Heute vor 25 Jahren starb Friedrich Dürrenmatt. Weggefährten erinnern sich an den grossen Schweizer Schriftsteller – und an seine Marotten.

Von 1952 bis 1990 lebte Friedrich Dürrenmatt in Neuenburg; im Hang über dem See an jenem malerischen Fleckchen, wo heute das Centre Dürrenmatt steht. Während sein Antipode Max Frisch in Zürich Jünger um sich scharte, entzog sich der Berner bewusst Feinden, Schmeichlern und Szenis.

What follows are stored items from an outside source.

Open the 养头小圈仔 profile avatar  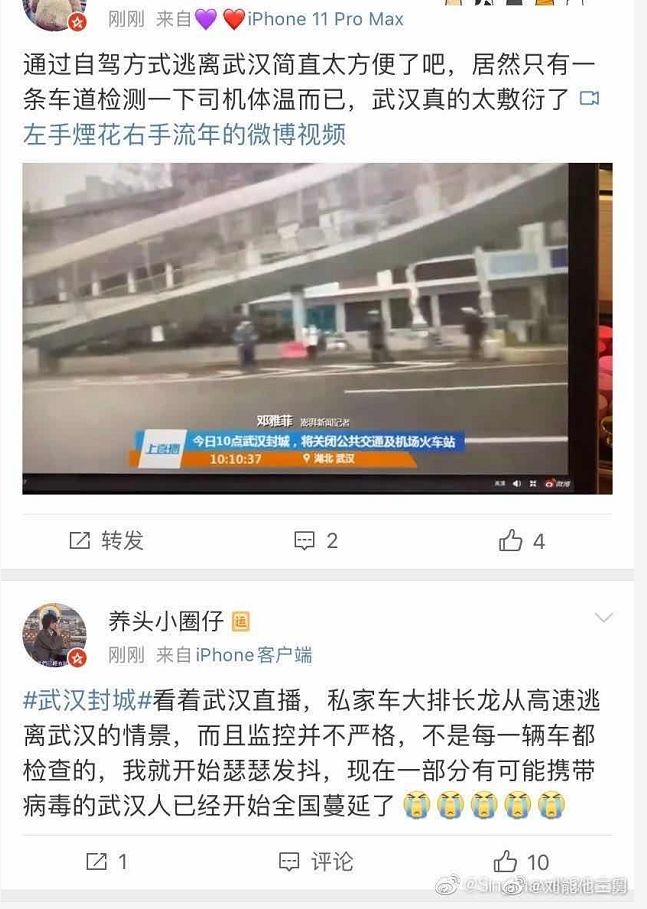(54, 635)
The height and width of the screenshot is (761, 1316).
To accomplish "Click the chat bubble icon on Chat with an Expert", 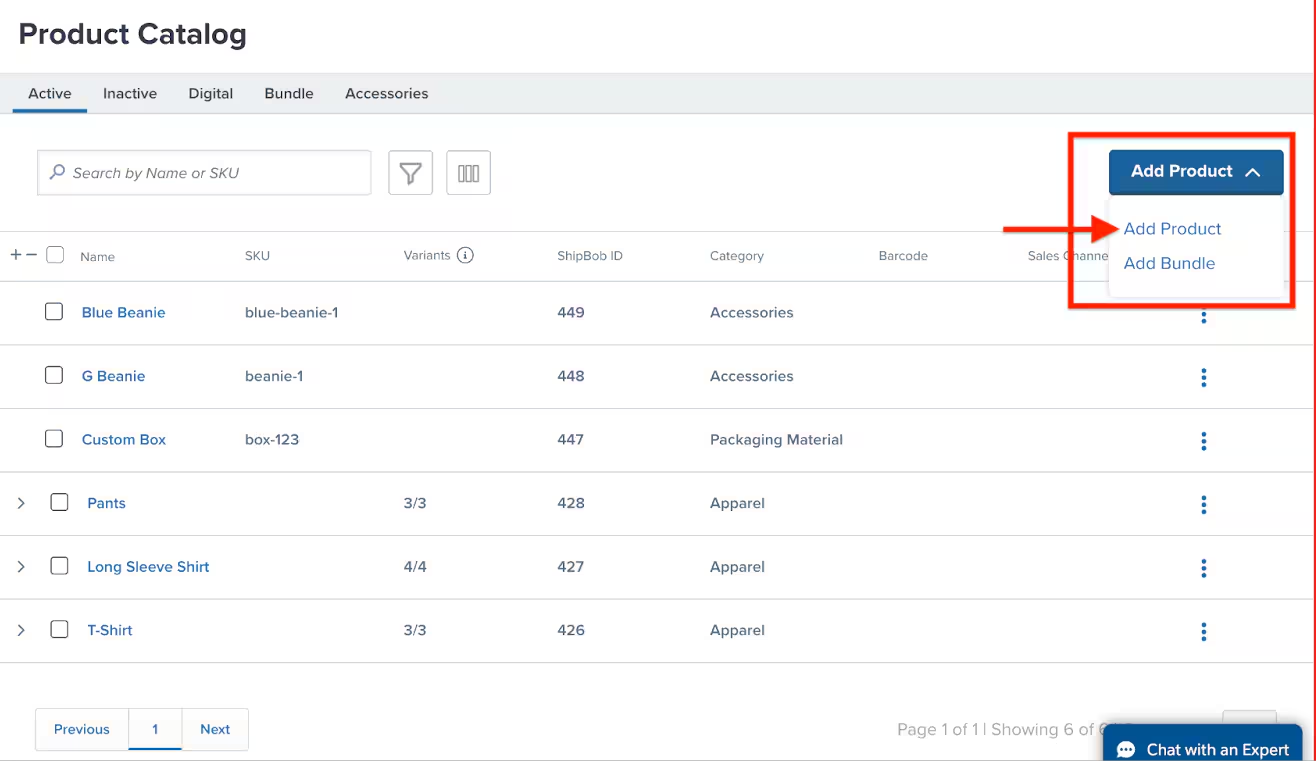I will point(1128,748).
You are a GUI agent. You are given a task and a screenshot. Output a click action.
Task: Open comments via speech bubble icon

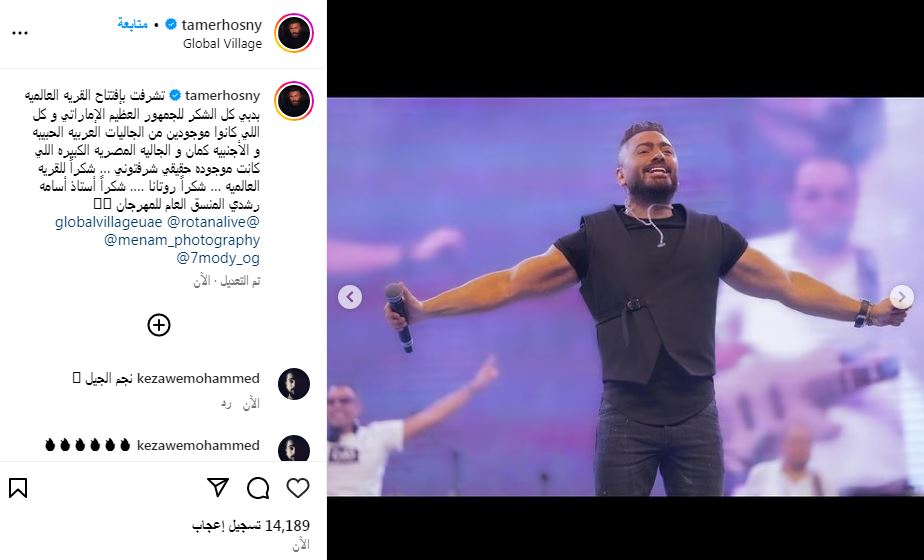pyautogui.click(x=258, y=488)
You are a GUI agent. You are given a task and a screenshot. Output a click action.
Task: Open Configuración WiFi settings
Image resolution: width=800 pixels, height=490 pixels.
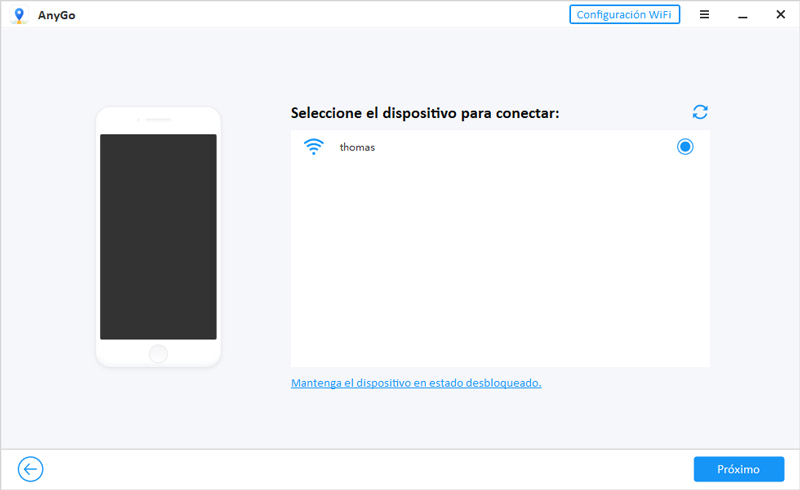pyautogui.click(x=625, y=15)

In filmischen Aufzeichnungen, die das Centre Dürrenmatt Redaktion Tamedia exklusiv zur Verfügung stellt, erinnern sich Neuenburger Zeitgenossen an Dürrenmatt. So seine ehemalige Nachbarin (ab 2:30), der Dürrenmatt auf dem Balkon aus seinen neusten Werken vorlas und die die zärtliche Ehe von Fritz und Lotti Dürrenmatt noch immer beeindruckt. Sie erinnert sich, wie ihre Mutter einmal für Dürrenmatt einen Text abtippte und wie dabei dem beleibten Schriftsteller das Hemd platzte. «Ein Knopf verfehlte ihren Kopf nur knapp.»